A Croácia viu ser reconhecida a candidatura das curtas-metragens da Escola de Cinema de Animação de Zagreb (1956 - 1979), um estilo de animação originário do Zagreb Film's Animation Studio, representado através de uma coleção de 414 filmes de animação com uma expressão modernista reconhecível.
Estes filmes foram criados entre 1956 e 1979, um período de declínio do realismo socialista, durante o qual o cinema de animação proporcionou espaço para experiências com a forma e uma maior tolerância para temas provocadores, como as questões existenciais de liberdade humana e ansiedade na sociedade contemporânea, centrando-se no "pequeno homem" como um impotente objeto de manipulação.
Desenhos e escritos de crianças durante o tempo de guerra na Europa (1914-1950) foram também inscritos no programa "Memória do Mundo", na sequência de uma proposta de vários países: Canadá, República Checa, França, Alemanha, Polónia, Espanha, Suíça e Reino Unido da Grã-Bretanha e Irlanda do Norte.
De acordo com a UNESCO, esta coleção de documentos, desenhos, pinturas e escritos de infância e juventude, juntamente com dois diários de jovens, retrata os principais acontecimentos do "tempo de guerra" e as suas consequências.

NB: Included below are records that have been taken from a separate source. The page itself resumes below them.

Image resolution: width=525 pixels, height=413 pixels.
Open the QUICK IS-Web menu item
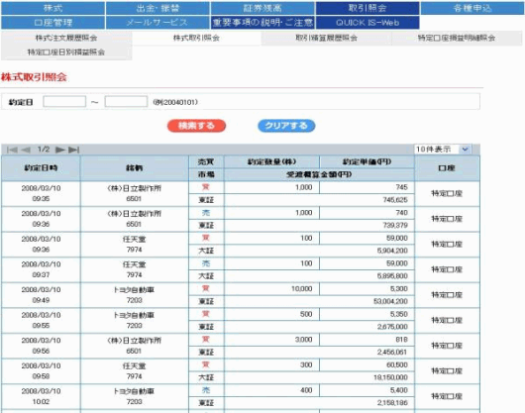click(368, 23)
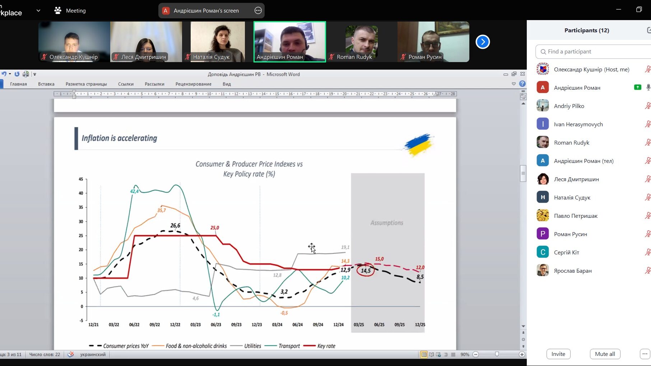
Task: Open screen share more options icon
Action: tap(258, 10)
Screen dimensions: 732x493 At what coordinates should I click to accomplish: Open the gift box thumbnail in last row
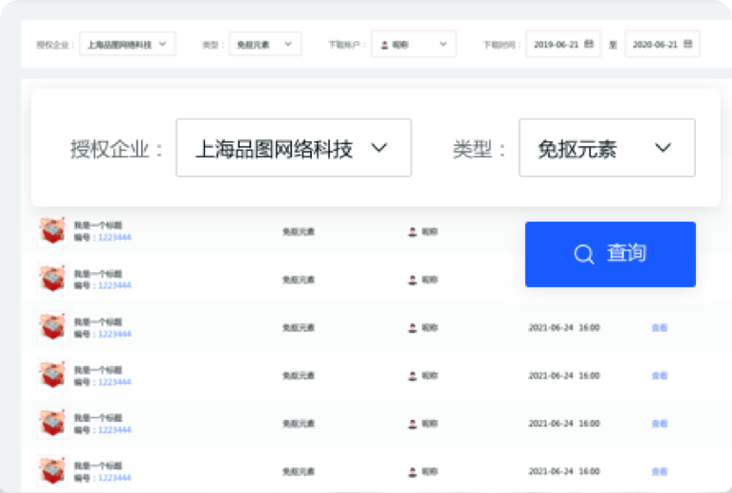[x=53, y=470]
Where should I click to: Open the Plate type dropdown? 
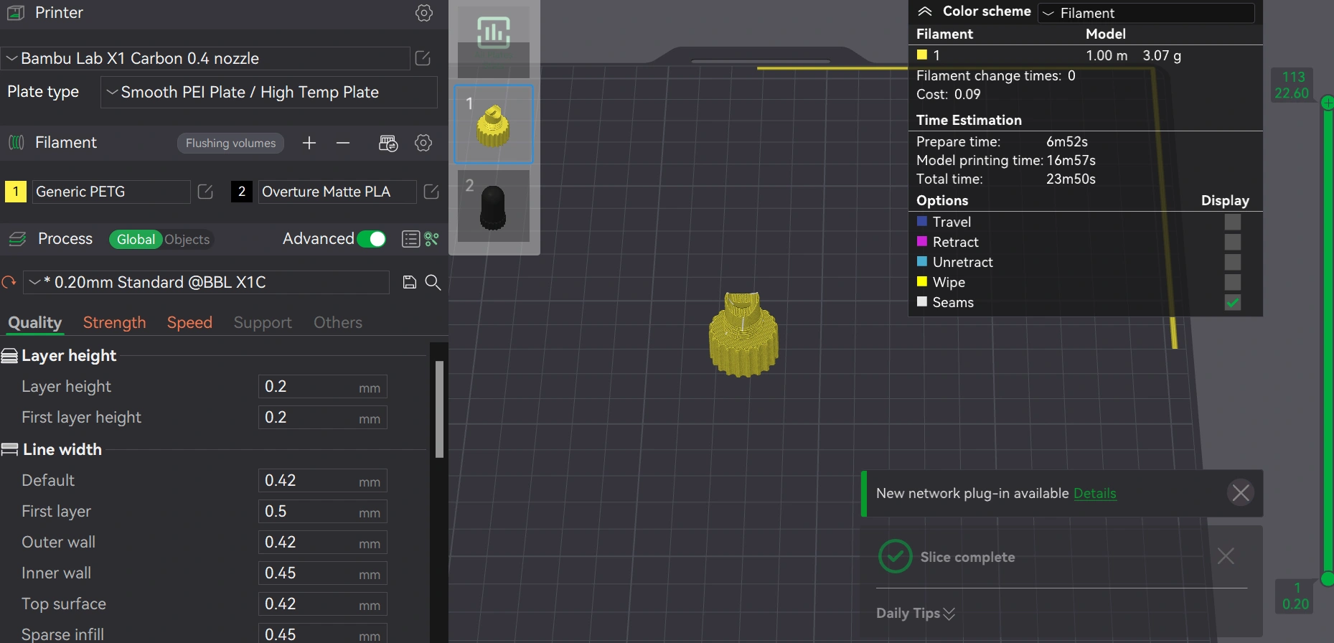[268, 92]
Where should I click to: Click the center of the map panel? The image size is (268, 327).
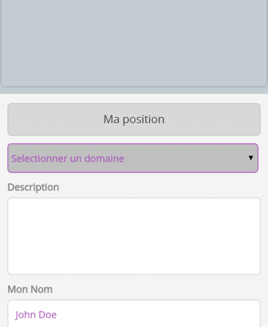(x=134, y=43)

"Pela sua criatividade, riqueza de motivos e linguagem direta, estes documentos transcendem as fronteiras nacionais, oferecendo possibilidades de diálogo e compaixão".
Para a UNESCO, trata-se de um "património democrático das culturas urbanas e rurais de toda a Europa, criado por rapazes e raparigas de diferentes idades e classes sociais", que, oferecendo "testemunhos universais de diferentes culturas, proporcionam conhecimentos valiosos para as gerações futuras".

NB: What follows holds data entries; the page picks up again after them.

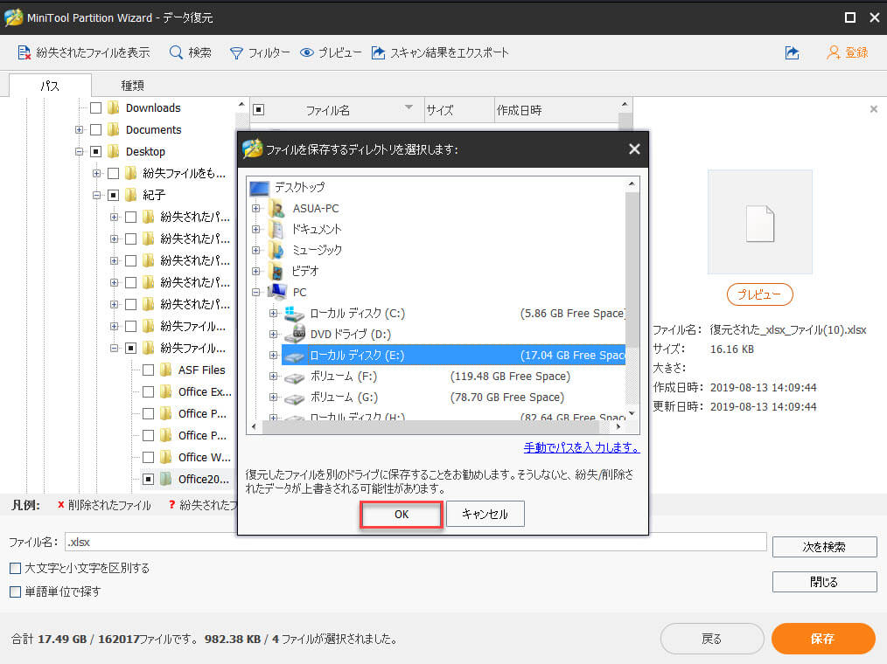The width and height of the screenshot is (887, 664).
Task: Open the ファイル名 column dropdown
Action: click(409, 108)
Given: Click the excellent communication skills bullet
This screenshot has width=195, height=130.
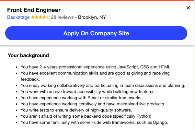Looking at the screenshot, I should [x=95, y=76].
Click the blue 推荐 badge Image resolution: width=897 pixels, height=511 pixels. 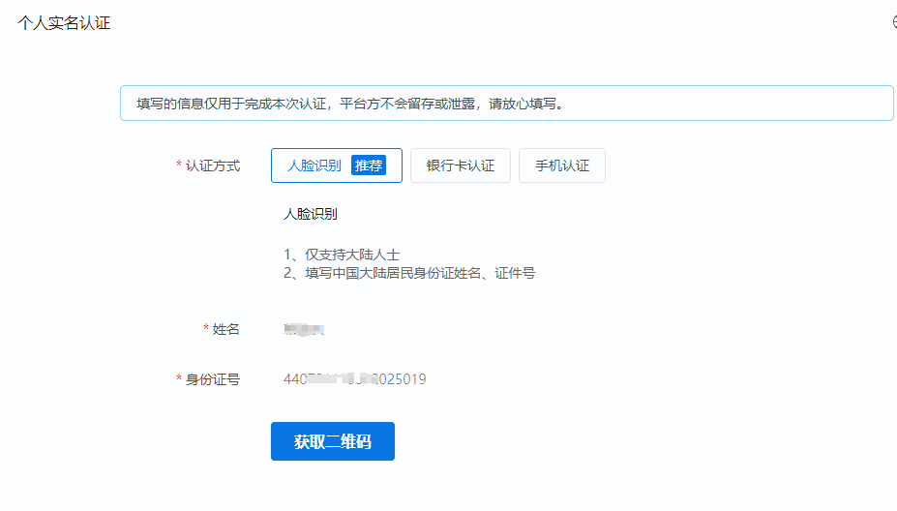click(x=368, y=165)
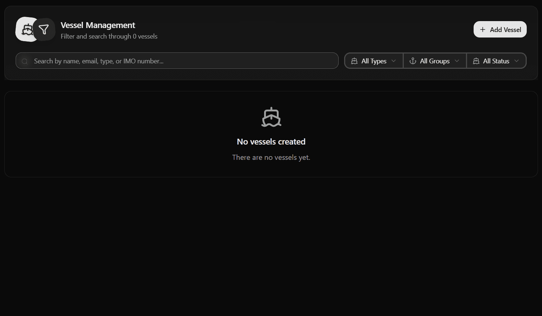This screenshot has height=316, width=542.
Task: Expand the chevron arrow next to All Types
Action: (394, 61)
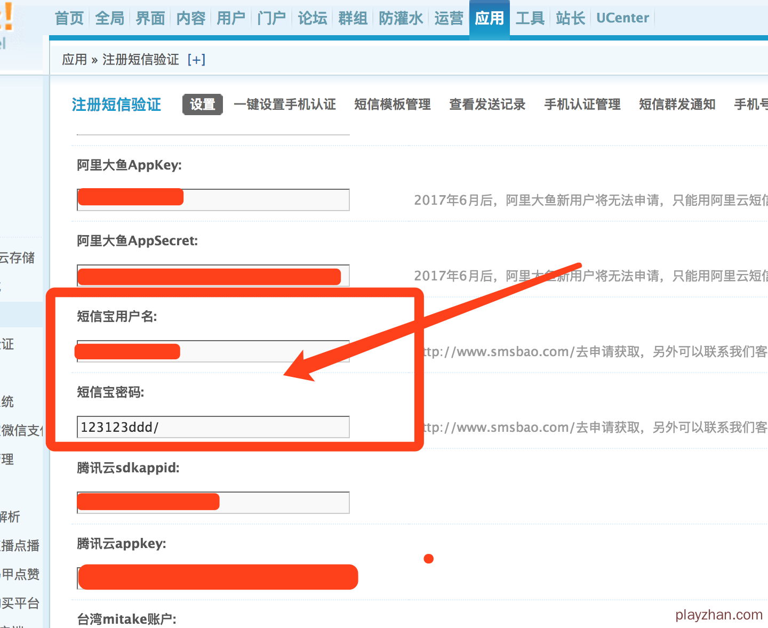The image size is (768, 628).
Task: Switch to the 全局 top menu
Action: click(x=109, y=18)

Ma Memória do Mundo foram também inscritos projetos de Angola, Brasil, Cabo Verde e Moçambique, como o arquivo do médico e cientista brasileiro Carlos Chagas, "O Mapa Etno-Histórico de Curt Nimuendaju", sobre povos indígenas no Brasil e regiões vizinhas, "Documentos sobre a Escravatura nos Arquivos da Secretaria-Geral do Governo (Cabo Verde, 1842-1869)" e o "Recenseamento de escravos em Angola, Cabo Verde e Moçambique determinado por decreto português de 14/12/1854".
Entre as novas inscrições está igualmente o legado do filósofo alemão Friedrich Nietzsche.
Criado em 1992, o programa Memória do Mundo da UNESCO visa preservar o património documental da humanidade, promovendo a sua proteção contra o esquecimento, a deterioração e a destruição. É uma instância legitimadora, que reconhece e garante valor a acervos, acionando, nesse processo, várias categorias de especialistas para análise das candidaturas.